The Schloss Lieser estate, dear readers, is the one winery that has had more of their bottles consumed chez Mr. Munich Wine Rambler than any other I've never told you about (except very briefly here). Admittedly, this also involves an order I placed twice in considerable confusion, but mostly, it is because Ute and Thomas Haag have been offering arguably the most consistent value in fruity and sweet Riesling for the last seven or eight years. Thomas Haag is known to Mosel afficionados as the son of Wilhelm Haag from the Fritz Haag estate, wine being a family affair in that part of the country. The 2005 Kabinett from the iconic Brauneberger Juffer Sonnenuhr vineyard was the first of their wines I ever got to taste, four or five years ago.

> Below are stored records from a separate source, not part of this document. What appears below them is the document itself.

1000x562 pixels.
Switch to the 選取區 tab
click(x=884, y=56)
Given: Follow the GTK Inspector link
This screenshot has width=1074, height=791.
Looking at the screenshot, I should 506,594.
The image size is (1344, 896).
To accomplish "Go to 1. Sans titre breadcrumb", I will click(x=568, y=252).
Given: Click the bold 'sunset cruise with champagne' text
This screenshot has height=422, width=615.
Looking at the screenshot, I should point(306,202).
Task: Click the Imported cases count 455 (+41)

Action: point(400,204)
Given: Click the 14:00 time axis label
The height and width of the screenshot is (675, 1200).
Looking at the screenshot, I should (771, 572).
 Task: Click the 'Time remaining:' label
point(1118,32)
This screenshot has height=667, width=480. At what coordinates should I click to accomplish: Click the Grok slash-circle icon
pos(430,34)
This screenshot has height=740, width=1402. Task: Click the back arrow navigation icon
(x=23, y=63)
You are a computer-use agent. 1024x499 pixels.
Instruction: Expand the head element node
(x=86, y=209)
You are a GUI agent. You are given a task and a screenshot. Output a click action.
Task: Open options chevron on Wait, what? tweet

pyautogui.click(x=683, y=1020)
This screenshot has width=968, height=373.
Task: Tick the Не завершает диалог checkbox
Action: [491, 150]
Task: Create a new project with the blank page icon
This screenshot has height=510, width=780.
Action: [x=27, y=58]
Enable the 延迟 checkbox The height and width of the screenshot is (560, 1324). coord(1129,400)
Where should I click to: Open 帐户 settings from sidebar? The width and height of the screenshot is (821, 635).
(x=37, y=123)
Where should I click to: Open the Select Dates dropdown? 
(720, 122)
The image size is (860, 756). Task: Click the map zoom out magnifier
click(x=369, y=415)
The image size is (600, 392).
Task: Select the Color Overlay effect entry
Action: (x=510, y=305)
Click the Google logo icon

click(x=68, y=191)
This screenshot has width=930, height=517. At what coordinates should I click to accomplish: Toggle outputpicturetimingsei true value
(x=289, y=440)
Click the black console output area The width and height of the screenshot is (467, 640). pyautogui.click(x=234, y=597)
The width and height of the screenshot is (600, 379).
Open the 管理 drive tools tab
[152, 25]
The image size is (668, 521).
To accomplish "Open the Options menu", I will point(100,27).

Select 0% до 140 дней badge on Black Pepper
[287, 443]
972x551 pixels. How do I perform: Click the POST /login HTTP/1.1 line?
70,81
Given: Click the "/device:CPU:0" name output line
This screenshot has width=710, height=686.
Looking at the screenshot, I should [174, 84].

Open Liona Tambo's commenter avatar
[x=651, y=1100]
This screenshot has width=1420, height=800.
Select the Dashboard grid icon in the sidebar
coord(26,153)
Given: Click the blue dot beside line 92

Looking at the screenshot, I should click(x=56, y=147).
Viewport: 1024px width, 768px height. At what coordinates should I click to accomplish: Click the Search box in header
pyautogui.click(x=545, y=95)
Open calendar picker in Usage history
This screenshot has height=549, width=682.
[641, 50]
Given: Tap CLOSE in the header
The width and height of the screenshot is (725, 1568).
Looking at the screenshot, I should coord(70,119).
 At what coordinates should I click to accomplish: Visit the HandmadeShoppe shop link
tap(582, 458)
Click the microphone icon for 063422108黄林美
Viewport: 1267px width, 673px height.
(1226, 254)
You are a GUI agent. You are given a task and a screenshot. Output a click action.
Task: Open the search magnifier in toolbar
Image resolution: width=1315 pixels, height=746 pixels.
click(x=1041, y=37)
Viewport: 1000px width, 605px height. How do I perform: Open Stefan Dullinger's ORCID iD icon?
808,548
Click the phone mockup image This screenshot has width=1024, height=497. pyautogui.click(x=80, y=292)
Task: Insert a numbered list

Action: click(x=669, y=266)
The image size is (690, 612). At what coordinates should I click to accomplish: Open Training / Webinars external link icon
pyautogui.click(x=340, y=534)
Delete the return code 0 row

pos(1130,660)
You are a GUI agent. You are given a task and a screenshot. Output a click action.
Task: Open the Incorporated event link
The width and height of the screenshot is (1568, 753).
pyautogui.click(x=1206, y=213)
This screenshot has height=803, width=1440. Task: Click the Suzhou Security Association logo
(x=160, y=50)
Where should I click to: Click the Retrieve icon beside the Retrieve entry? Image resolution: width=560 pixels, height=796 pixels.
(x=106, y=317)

So how has it been holding up?
Straw colour. Enormous, dominating sweetness, untypically for a Kabinett (many Spätlesen, even aged Auslesen, are a good deal drier, in all seriousness), very ripe peaches, apricots, herbs. Not to get all sentimental here, but I've known this wine practically since it was a little kid, and clearly the freshness and the explosive, exotic fruitiness it showed then has now changed into a meatier style and the kind of middle Mosel minerality that I think of as "hot". Those who like their Mosel sweet, but also concentrated (and that is by no means a bad thing, just a matter of taste), will find enormous quality for a laughable price here.
But a Kabinett it most certainly isn't.